胞子の断面積で十分ですが、細胞膜から特定の距離で特定の細胞をスライスするために、サブマイクロメートルの精度で抽出用のROIを配置することができます。目的の特徴が特定されたら、クライオ堆積の最初のステップが実施されますイオンミリング中のビーム損傷からサンプルを保護するために、サンプルを52度に傾け、続いてメラの両側にある2つのトレンチをスパッタリングします。次に、サンプルを後ろに傾けてさらに粉砕し、バルクに接続する2つの小さなブリッジのみを残します。

冷却されたナノマニピュレータをメラに接触させ、白金の別のクライオ堆積物がそれらを一緒にはんだ付けします。小さな接続ブリッジはフライス加工され、ナノマニピュレーターはラメラをTEMグレードの取り付け領域の近くに移動し、そこでプラチナの最終的なクライオ堆積ではんだ付けされます。次に、ナノマニピュレータは、電子透過性まで薄いラメラから分離されます。
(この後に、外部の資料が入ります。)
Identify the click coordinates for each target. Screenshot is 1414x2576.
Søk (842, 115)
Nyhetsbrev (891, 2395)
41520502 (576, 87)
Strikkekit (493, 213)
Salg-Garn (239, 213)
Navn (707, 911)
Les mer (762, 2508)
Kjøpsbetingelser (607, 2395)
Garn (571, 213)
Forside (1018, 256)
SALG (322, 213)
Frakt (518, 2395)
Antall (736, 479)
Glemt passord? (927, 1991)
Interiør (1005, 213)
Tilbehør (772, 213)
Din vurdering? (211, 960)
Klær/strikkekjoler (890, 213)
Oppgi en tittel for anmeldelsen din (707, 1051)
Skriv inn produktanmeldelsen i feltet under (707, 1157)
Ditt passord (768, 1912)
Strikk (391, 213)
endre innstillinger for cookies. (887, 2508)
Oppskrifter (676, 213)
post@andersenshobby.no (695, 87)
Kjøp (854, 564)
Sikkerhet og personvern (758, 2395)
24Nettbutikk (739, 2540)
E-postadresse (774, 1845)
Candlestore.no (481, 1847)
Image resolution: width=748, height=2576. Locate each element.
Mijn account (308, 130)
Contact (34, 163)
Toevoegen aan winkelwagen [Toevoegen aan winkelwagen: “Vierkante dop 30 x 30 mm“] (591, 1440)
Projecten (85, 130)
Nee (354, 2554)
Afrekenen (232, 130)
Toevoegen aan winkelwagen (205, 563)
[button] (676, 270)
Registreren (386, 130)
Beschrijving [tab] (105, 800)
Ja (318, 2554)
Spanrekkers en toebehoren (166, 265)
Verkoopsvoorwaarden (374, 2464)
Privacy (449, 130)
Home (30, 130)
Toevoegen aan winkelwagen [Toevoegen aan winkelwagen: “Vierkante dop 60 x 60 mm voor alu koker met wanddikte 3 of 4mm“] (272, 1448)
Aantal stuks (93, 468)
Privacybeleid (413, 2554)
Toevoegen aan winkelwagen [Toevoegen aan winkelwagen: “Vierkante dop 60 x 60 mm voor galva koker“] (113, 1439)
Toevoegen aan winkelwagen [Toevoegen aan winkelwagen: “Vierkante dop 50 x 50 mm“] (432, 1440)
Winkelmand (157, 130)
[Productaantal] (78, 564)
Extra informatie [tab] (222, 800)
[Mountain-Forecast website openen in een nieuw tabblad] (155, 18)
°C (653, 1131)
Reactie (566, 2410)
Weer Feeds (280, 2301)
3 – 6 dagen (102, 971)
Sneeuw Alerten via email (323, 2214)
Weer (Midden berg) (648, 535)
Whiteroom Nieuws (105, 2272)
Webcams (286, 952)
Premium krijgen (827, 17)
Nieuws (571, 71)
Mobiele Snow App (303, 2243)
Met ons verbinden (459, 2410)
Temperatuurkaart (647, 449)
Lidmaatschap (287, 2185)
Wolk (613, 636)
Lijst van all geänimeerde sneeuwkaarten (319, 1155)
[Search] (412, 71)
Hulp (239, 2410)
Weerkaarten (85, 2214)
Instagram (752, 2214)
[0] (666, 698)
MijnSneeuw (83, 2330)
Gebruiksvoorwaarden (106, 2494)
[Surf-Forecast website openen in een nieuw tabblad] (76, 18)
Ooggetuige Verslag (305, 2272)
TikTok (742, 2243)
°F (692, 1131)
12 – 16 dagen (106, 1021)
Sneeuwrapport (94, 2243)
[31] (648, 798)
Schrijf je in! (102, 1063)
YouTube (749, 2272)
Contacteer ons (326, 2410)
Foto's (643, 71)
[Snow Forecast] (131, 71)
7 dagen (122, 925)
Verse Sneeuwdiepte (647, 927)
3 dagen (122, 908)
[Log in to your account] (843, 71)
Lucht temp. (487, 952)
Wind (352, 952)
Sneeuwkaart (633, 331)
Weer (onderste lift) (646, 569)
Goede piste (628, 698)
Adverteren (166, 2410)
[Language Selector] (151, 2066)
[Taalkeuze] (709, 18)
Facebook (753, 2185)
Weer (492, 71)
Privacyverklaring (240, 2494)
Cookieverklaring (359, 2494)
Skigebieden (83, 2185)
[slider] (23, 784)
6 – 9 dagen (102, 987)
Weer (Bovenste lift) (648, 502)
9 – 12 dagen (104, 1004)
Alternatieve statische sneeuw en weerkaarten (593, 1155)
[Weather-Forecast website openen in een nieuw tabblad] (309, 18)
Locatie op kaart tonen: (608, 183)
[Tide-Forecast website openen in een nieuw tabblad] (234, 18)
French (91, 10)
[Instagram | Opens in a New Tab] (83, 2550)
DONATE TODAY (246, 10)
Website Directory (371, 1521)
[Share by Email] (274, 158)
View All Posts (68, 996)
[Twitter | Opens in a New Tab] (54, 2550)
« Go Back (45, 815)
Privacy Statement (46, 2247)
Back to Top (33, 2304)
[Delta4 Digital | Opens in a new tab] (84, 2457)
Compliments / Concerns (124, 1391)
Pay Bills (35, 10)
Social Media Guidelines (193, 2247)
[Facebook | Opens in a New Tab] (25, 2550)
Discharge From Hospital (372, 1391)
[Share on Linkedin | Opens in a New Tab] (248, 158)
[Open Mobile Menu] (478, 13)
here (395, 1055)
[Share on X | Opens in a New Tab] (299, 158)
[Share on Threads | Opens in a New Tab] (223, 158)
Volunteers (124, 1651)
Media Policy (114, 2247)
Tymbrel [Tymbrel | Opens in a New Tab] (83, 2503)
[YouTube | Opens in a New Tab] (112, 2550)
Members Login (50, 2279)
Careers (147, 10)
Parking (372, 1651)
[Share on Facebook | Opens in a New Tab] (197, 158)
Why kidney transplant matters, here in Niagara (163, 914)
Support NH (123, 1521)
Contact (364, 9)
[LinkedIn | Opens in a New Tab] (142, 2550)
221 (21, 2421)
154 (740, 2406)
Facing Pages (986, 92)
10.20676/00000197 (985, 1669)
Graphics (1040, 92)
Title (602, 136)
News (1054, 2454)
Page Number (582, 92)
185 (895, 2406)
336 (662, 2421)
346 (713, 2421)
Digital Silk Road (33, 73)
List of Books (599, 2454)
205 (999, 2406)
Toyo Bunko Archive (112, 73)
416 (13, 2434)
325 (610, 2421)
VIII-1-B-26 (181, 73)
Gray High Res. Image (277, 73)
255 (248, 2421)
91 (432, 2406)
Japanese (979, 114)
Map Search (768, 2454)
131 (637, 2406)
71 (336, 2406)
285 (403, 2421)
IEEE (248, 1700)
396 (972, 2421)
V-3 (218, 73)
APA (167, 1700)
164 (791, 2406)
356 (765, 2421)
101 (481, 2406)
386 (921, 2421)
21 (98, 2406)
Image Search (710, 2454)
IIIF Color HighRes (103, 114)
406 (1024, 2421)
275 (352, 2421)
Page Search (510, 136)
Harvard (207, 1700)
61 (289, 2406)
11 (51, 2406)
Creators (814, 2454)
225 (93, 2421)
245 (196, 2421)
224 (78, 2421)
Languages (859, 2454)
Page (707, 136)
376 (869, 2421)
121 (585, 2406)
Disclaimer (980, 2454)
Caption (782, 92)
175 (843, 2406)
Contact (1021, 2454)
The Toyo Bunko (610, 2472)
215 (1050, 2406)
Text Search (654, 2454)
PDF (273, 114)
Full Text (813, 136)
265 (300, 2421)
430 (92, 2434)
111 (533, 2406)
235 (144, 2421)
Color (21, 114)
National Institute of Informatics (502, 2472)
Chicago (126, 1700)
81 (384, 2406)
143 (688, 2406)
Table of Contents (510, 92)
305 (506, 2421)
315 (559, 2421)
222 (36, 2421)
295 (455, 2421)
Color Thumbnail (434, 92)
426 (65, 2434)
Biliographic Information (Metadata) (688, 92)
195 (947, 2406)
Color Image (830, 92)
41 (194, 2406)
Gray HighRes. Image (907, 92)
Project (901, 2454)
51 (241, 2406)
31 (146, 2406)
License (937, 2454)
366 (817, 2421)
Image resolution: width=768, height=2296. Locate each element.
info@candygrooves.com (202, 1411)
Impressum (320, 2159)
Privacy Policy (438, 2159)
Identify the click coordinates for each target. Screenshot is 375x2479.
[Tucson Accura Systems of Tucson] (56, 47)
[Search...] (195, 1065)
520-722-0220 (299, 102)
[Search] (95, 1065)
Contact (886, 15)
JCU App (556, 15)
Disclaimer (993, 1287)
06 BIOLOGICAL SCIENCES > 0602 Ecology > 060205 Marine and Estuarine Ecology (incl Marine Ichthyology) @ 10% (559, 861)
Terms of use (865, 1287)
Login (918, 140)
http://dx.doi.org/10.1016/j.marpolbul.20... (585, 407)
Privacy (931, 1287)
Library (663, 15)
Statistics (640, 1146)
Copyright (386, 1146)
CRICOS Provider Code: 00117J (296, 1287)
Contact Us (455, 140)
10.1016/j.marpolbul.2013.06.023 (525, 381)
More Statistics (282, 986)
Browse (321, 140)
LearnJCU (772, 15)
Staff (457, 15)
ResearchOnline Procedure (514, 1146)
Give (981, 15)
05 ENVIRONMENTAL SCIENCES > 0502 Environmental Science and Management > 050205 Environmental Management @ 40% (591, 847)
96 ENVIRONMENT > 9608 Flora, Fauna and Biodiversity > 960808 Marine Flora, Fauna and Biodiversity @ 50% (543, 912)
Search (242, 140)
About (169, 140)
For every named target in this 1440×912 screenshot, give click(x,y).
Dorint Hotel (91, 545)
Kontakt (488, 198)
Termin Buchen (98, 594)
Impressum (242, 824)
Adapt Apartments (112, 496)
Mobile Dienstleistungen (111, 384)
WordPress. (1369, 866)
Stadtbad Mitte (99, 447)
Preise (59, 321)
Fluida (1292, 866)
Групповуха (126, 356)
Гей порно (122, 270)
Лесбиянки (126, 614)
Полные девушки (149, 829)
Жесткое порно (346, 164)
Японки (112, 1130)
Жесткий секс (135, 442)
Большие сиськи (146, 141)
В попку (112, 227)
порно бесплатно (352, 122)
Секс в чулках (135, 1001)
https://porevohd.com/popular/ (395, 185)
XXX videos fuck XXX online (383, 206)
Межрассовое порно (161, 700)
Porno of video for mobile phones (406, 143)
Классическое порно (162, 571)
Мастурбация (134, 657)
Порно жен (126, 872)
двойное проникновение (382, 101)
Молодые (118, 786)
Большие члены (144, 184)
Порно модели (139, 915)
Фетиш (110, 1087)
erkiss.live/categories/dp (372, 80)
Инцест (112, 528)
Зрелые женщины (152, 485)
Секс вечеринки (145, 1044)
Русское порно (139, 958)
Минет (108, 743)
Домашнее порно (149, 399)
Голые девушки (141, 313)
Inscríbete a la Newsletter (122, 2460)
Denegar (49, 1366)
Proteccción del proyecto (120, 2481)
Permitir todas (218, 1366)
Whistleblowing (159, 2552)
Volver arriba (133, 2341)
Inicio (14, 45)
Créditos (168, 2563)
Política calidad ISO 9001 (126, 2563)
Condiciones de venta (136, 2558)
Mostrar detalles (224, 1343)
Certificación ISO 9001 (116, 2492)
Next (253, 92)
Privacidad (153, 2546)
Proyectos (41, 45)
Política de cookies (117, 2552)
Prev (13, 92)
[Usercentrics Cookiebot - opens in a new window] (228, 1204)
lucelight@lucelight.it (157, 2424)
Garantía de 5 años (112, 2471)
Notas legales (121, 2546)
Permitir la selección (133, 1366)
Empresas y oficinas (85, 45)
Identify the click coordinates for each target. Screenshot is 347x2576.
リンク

イオンビームにより、ラメラはTEMに移され、高解像度のイメージング分光法、断層撮影、およびその他の技術を採用できます。この方法は、ニューロプローブや骨インプラントなどのシステムにおける心臓のソフトマター界面の理解に貢献します。このビデオを見れば、アーティファクト3であり、バグサンプルの特定の領域からサブマイクロメートルの精度で抽出できるクライオTMサンプルの調製方法について十分に理解できるはずです。